Total RNA was extracted from organs, sorted cells, and cultured bone marrow-derived macrophages (BMMΦs) using TRIzol (Invitrogen), and genomic DNA removed using Turbo DNA-free kit (Ambion). Reverse transcription of 1 μg of RNA into cDNA was carried out in 20-μL reactions using the Transcriptor First-strand cDNA Synthesis kit (Roche Diagnostics) with Anchored-oligo(dT)₁₈ primers as per the manufacturer's instructions. Quantitative PCR was performed in a LightCycler 480 II (Roche Diagnostics) using 10 μL of 2× SYBR Green PCR Master Mix (Applied Biosystems), 1 μL of 10μM specific primers, and 1 μL of cDNA. Primer sequences used were as follows: hypoxanthine phosphoribosyl transferase (HPRT): forward, 5′-GCTGGTGAAAAGGACCTCT-3′; reverse, 5′-CACAGGACTAGAACACCTGC-3′ (248 bp); SHIP1: forward, 5′-GGCTCCAGCAACCTCCCTCAC-3′; reverse, 5′-TTCTCC GTCTCCACCAAAATCACC-3′ (491 bp); and s-SHIP: forward, 5′-GTTCCCACTAGATGTTGA ACTTTAC-3′; reverse, 5′-TCTCCTTCTCCGTCTCCACC-3′ (442 bp). For HPRT, amplification was performed at 95°C for 5 minutes, followed by 40 cycles of 15 seconds at 94°C, 30 seconds at 60°C, and 30 seconds at 82°C. For SHIP1 and s-SHIP, touchdown amplification was performed at 94°C for 5 minutes, followed by 43 cycles of 15 seconds at 94°C, 30 seconds at 62°C to 42°C (decreasing by 0.5°C/cycle) and 30 seconds at 72°C. All results were normalized to HPRT and expressed as relative gene expression for each target gene.

Whole lungs were fixed in 10% neutral buffered formalin and embedded in paraffin for sectioning. Sections were prepared and stained with hematoxylin and eosin at the Walter and Eliza Hall Institute. Images were acquired using a Nikon Eclipse 80i; microscope equipped with a 40×/0.75 NA objective lens. Images were captured with a Nikon XM1200C digital camera, and figures were created using Adobe Photoshop CS4, Version 11.0.1 (Adobe Systems Inc).

Serum samples and tissue culture supernatants of resting or stimulated BMMΦs were assessed for protein levels of IL-6 by ELISA (BD Biosciences) according to the manufacturer's instructions.

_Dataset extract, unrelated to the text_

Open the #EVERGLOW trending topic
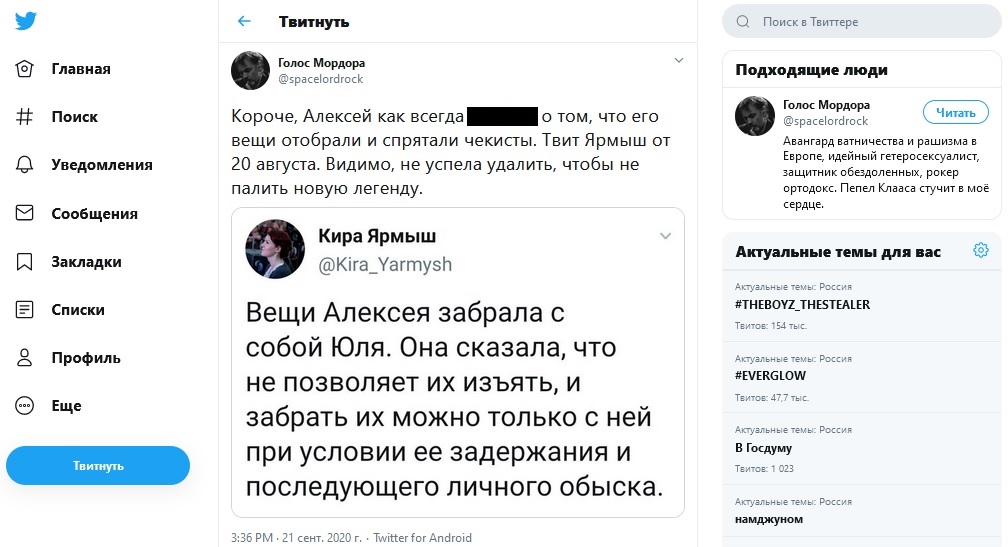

To obtain BMMΦs, bone marrow cells were sterilely collected from femurs and tibiae of 4- to 6-week-old mice and allowed to adhere overnight at 37°C, 5% CO₂ in BMMΦ medium (DMEM + 15% fetal calf serum + penicillin/streptomycin + 20% L cell conditioned medium [as a source of macrophage colony stimulating factor]). Nonadherent cells were then transferred to fresh tissue culture plates and incubated at 37°C, 5% CO₂ for 5 days in BMMΦ medium with the addition of 10% volume L cell conditioned medium every second day.

For IL-6 analysis, BMMΦs at 1 × 10⁶ cells/mL were serum-starved overnight then incubated with 100 ng/mL lipopolysaccharide (LPS) for various time points before supernatants harvested and used for ELISA.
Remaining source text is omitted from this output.